One of the things I liked about the Galaxy S3 is that is has NFC capabilities. Meaning I could do some low level hackery and home automation by sticking tags all over the place. That and, maybe one day, I'll be able to use Google Wallet when I'm out shopping. Yeah, right.

2012-07-01 14.06.51So, after buying the phone I ordered a pack of six tags off eBay. Just the cheap unbranded ones. They're about 50p each and about the size of a 50p coin.

Apparently there's a million uses for them, but, as soon as mine arrived, I found myself stumped. I had no idea what to use them for.

Eventually I found a use. I stuck one to the electricity meter in the cellar. Once a month, when British Gas send me the reminder email I go in to the cellar and input the meter reading in to an app on my phone.

2012-07-01 14.11.10

The NFC tag I've stuck to the meter above is "programmed" to launch the meter reading app on my phone. Saving me about, oooh, three seconds of my time per month. Wow. It'll take about a year of reading to pay back the time it took to set it up and get it on there. Doh.

It wasn't until I bought the bluetooth media receiver which I mentioned yesterday that I finally found a good use for one.

Here's a tag on the bottom of the receiver:

2012-08-02 20.46.02

Now I can simply touch my S3 (or the Nexus 7 for that matter, which also has NFC built-in) next to the receiver and it will enable Bluetooth on my phone and then launch Spotify. Now that really does save some time -- fiddly messing about in phone settings and stuff. Cool.

To "programme" them I'm using this app, which nice and simple to use.

I might add a similar tag in the car to turn on Bluetooth when I get in it. Maybe even turn on "Driving Mode". Although I'm still not sure what that means.

Anybody else using NFC tags -- if so, what for? Maybe one on the fridge to launch the Remember the Milk app ;-)

Comments

  1. Ah yes, good old NFC. You can program them to do all sorts of dirty jobs from reading the meter, connecting to Spotify, and of course, stealing credit card information.

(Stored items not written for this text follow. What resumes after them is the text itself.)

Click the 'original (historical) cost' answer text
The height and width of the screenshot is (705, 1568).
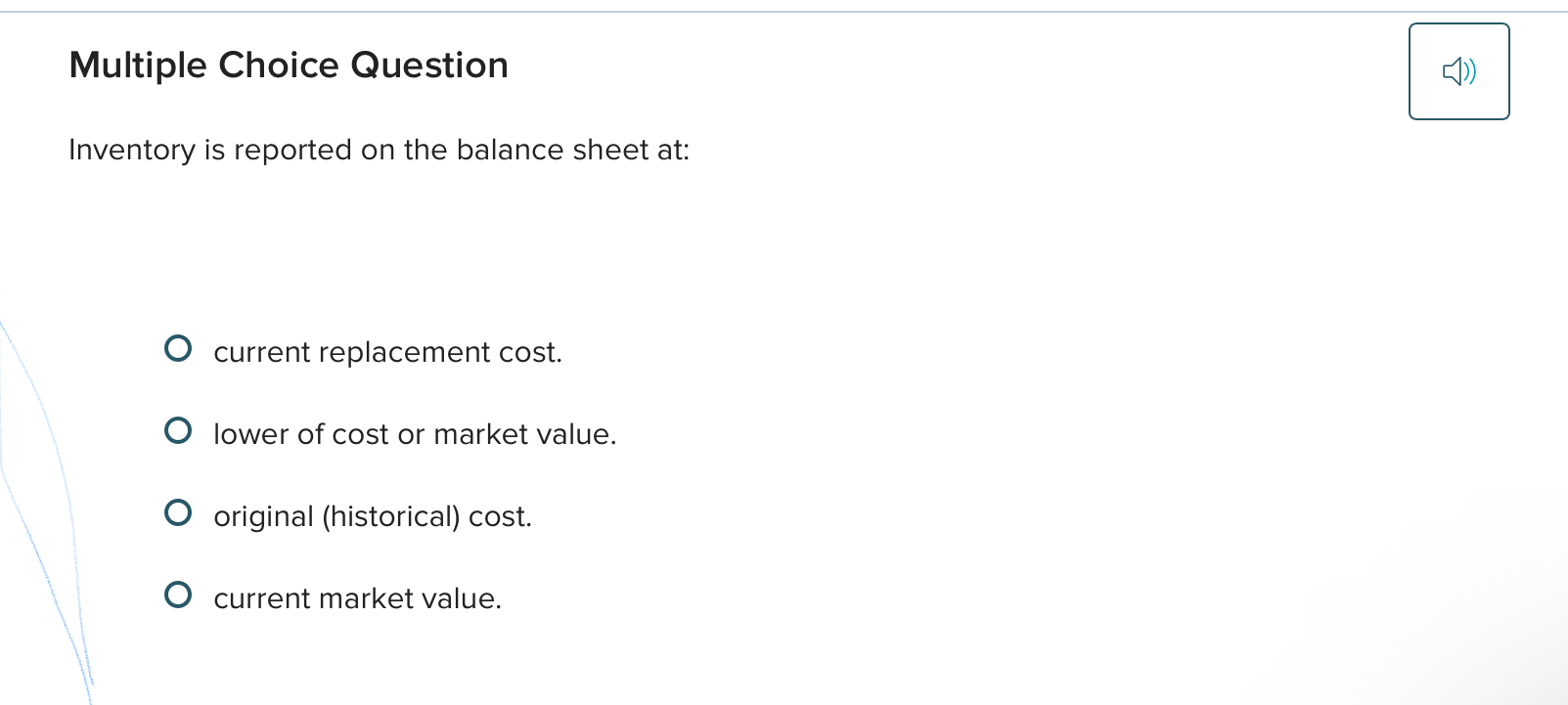coord(373,516)
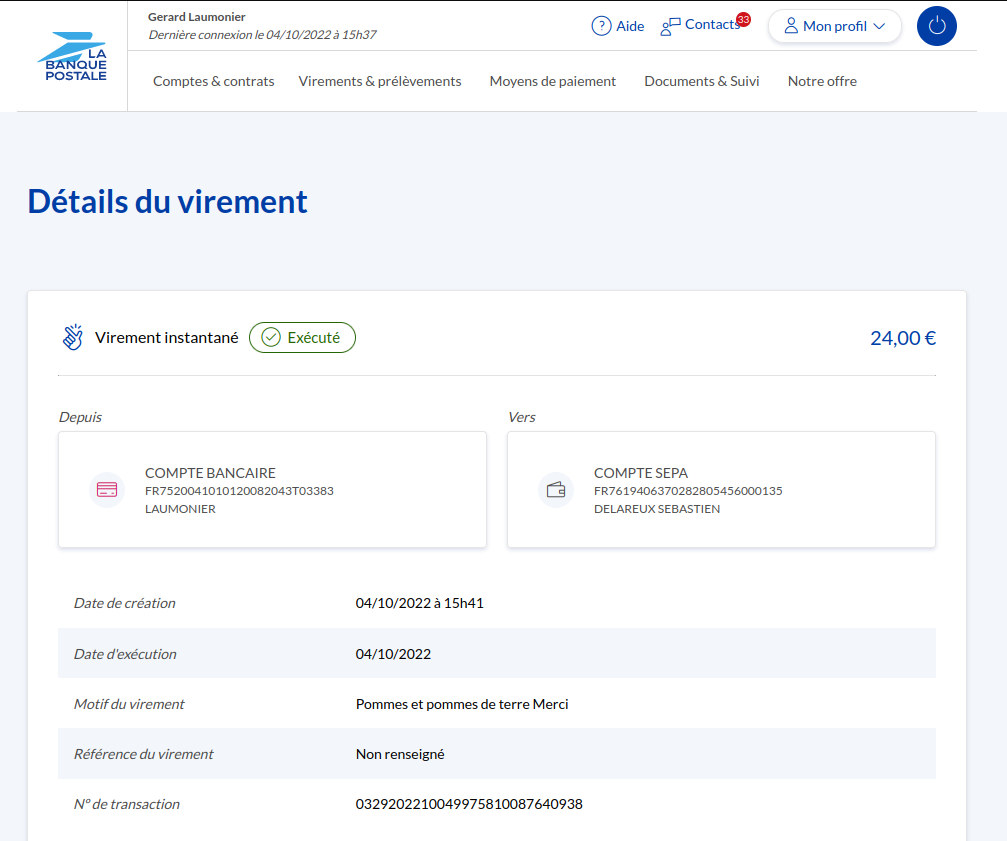Open the Documents & Suivi menu
The image size is (1007, 841).
tap(701, 81)
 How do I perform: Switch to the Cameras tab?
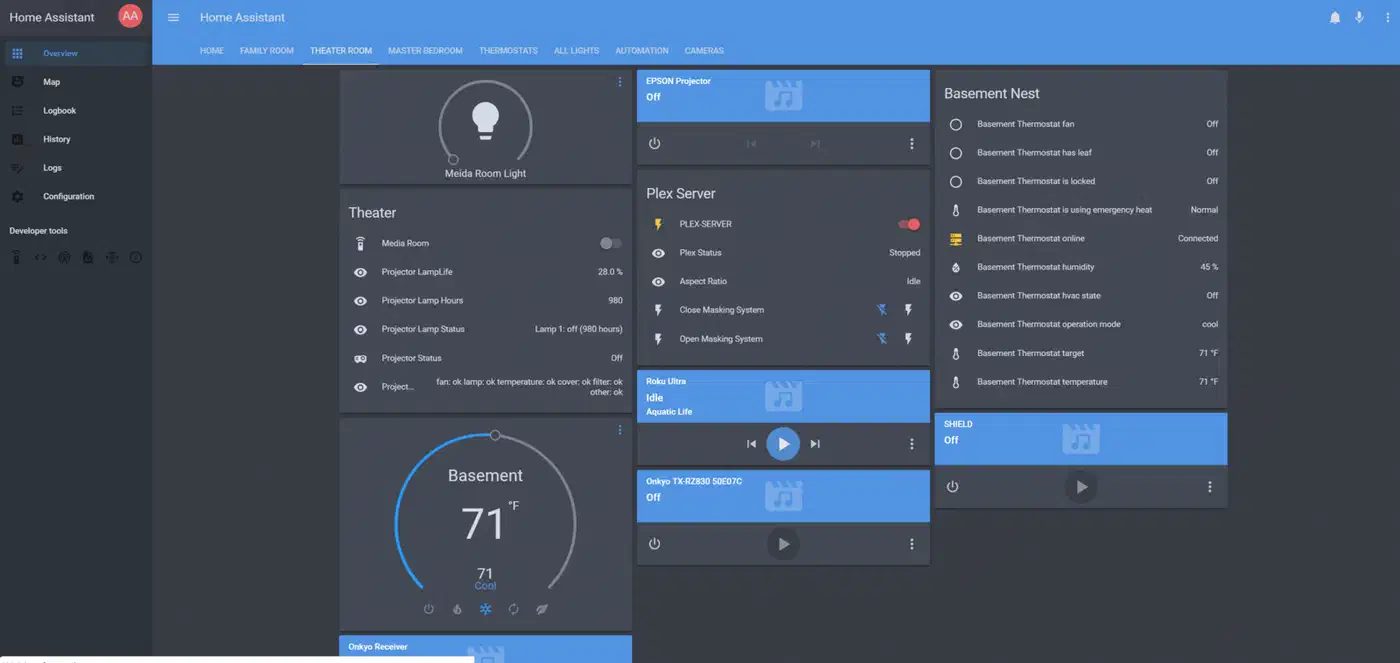[704, 51]
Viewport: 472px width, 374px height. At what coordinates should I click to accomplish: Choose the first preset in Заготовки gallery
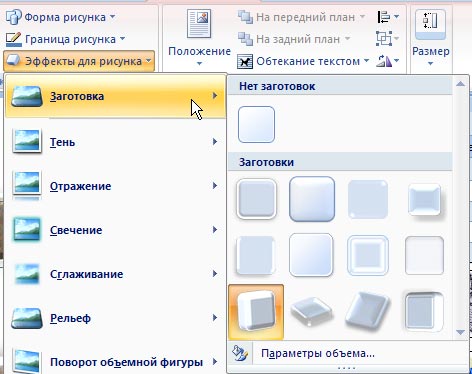(x=256, y=199)
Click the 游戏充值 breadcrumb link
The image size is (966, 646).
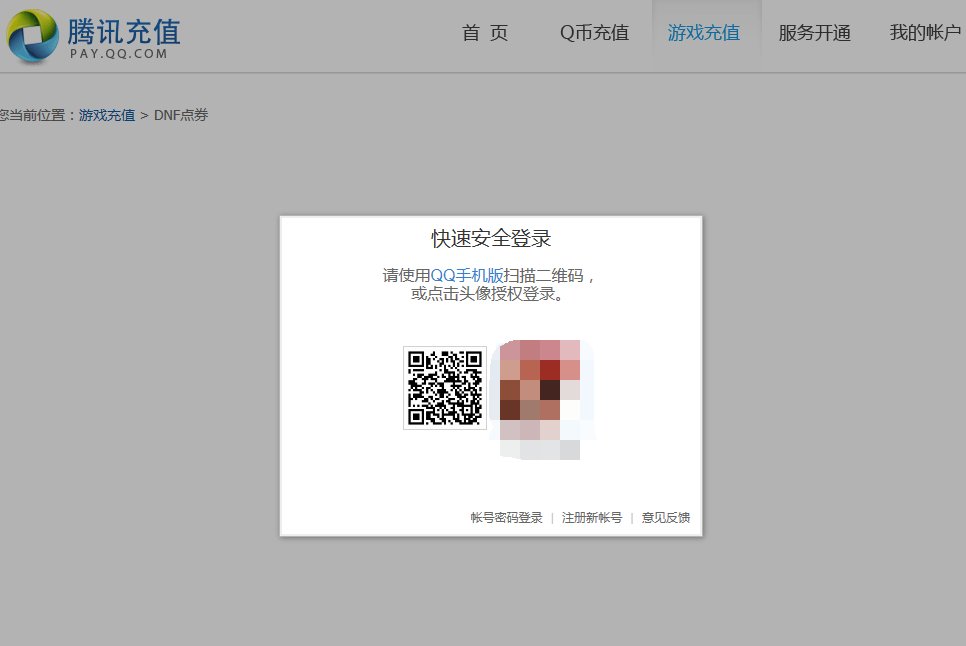(x=107, y=115)
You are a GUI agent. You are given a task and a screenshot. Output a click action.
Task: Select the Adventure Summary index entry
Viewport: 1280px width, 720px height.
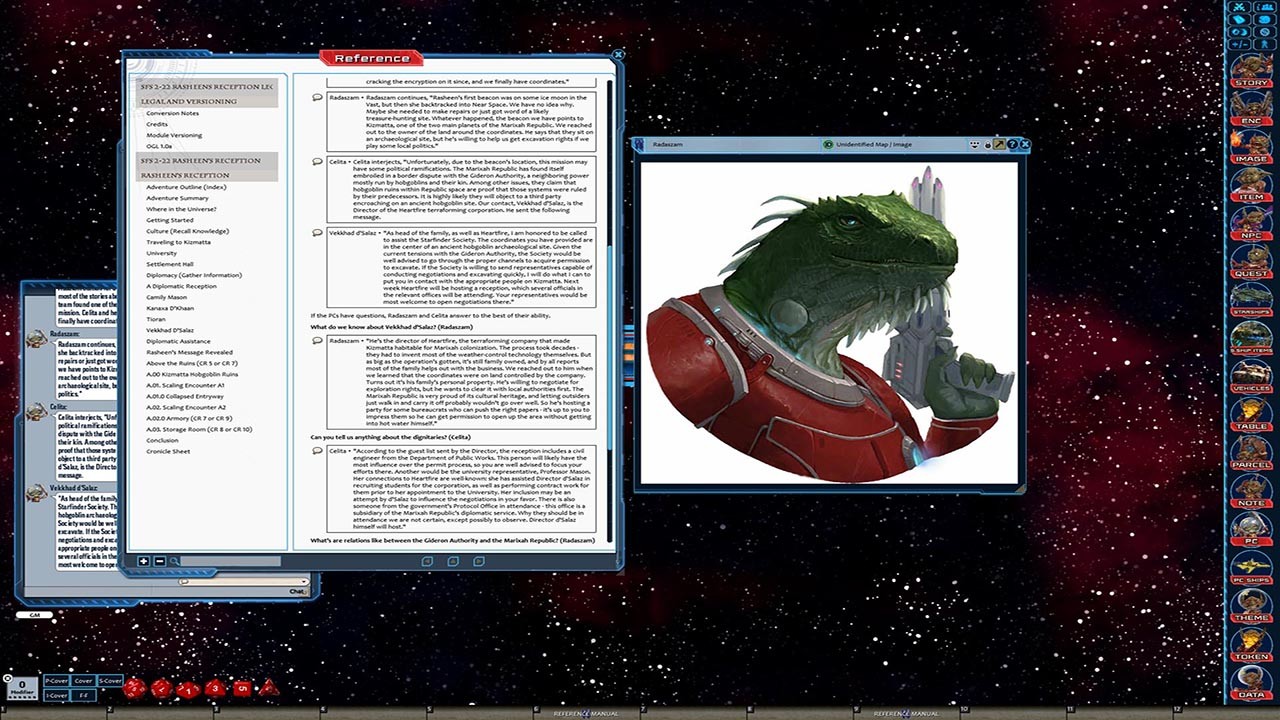point(177,198)
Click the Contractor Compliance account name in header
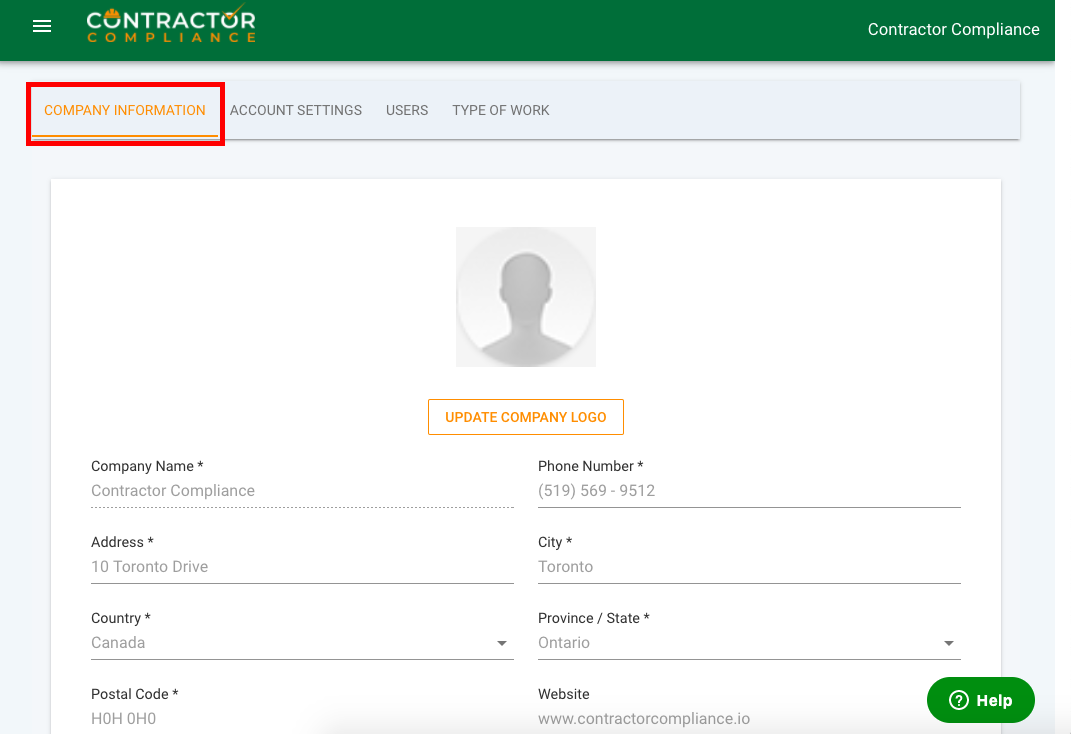The image size is (1071, 734). 953,29
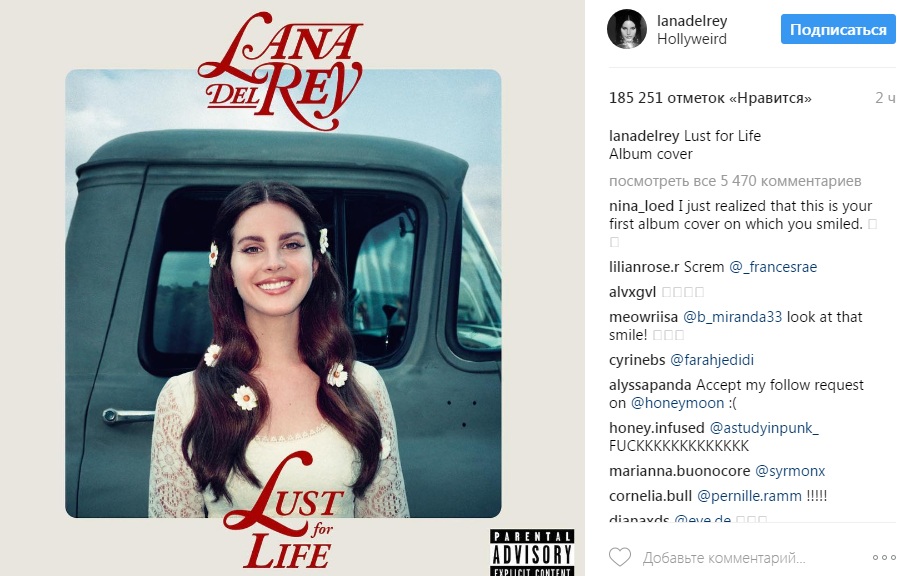Click lanadelrey profile avatar picture
The width and height of the screenshot is (901, 576).
(x=627, y=29)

    Obviously for your own usage it's not too much of an issue, but would you trust an NFC tag out in the wild? I wouldn't. http://www.techrepublic.com/blog/security/scariest-stuff-from-blackhat-2012/8195

      • avatar
      • Jake Howlett
      • Fri 3 Aug 2012 04:11 AM

      Hadn't really thought about it until now, but no, I wouldn't trust anything in the wild.

    • avatar
    • chris
    • Fri 3 Aug 2012 04:21 AM

    Are these not just QRCodes without the ink? Swiping instead of scanning or do the tags 'do' more in terms of linking them to a device so only you can use them?

      • avatar
      • Jake Howlett
      • Fri 3 Aug 2012 04:44 AM

      Hmm. Dunno. More capable that qrcodes though.

      How they're linked I don't know. I've not tried the tag on my media box with anything other than the S3 I used to set it up. I suspect it won't do anything if I put the Nexus 7 next to it. Probably even if I have the same "task launcher" app on the nexus with a tag of the same in it. I guess the tag is given some kind of guid when written to by the S3 which would need to match that in teh same app on the Nexus to work. Dunno yet though.

      http://en.wikipedia.org/wiki/Near_field_communication

  2. Hi Jake, I think the driving mode can be configure to speak to you when you get a message (like the briefing alarm does in the S3 clock app). Driving Mode may be a Samsung feature as I cannot find anyway of toggling this using a tag.

    I have found the app Tasker very useful as well for automating actions based on time/location. Links into NFC Launcher as well to use with tags.